### The records
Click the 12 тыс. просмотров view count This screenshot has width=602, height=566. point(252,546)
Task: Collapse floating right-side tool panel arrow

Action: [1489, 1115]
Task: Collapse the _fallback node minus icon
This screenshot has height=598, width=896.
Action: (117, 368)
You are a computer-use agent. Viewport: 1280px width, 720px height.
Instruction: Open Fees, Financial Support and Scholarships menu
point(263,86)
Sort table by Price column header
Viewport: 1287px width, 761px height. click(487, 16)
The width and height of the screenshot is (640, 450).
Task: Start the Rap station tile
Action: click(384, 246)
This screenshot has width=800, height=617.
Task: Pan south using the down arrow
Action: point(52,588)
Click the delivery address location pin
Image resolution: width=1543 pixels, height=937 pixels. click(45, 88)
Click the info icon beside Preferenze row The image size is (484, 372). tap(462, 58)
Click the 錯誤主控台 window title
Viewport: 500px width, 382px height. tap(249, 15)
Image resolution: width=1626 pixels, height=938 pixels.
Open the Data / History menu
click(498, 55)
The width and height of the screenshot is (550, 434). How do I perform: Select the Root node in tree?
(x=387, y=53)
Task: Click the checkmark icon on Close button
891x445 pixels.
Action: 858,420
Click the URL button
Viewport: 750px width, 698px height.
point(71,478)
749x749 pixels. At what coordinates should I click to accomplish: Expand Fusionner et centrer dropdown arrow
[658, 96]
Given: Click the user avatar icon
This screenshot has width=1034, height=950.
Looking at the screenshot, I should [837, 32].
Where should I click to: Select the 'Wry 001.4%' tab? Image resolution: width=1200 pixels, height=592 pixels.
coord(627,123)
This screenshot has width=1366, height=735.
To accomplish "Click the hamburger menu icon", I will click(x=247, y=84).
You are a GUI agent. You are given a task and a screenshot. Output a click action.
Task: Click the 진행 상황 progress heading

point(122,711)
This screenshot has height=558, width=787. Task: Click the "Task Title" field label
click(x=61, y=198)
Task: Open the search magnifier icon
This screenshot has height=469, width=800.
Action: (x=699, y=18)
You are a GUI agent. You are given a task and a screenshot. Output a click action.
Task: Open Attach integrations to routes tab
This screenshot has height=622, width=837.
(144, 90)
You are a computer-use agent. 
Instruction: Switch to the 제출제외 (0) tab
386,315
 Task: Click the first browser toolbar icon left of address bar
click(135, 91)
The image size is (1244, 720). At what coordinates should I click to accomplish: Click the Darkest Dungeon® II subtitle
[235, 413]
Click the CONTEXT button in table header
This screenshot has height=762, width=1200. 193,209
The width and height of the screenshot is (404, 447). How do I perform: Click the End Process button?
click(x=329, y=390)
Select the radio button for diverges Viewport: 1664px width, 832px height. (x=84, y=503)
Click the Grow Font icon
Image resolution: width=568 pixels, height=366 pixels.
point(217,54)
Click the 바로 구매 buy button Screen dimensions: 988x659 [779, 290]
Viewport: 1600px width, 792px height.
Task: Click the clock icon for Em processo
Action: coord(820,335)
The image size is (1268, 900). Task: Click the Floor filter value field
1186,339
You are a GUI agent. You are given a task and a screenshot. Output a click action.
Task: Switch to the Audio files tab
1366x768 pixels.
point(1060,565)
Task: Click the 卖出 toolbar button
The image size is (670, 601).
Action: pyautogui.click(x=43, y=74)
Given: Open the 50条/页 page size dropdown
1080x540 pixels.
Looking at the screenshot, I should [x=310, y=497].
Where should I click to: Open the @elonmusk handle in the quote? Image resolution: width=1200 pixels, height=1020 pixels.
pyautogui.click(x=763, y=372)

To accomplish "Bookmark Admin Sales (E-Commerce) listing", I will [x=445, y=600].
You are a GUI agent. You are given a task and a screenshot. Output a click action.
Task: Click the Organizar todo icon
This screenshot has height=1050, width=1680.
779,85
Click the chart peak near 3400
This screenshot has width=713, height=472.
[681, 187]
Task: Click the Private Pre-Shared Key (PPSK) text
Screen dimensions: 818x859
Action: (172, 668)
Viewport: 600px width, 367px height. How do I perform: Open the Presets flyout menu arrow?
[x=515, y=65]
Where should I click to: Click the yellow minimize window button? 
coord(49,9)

### Activity
Using the data above, tally each line that contains "computer". Write only the total.

### Response
2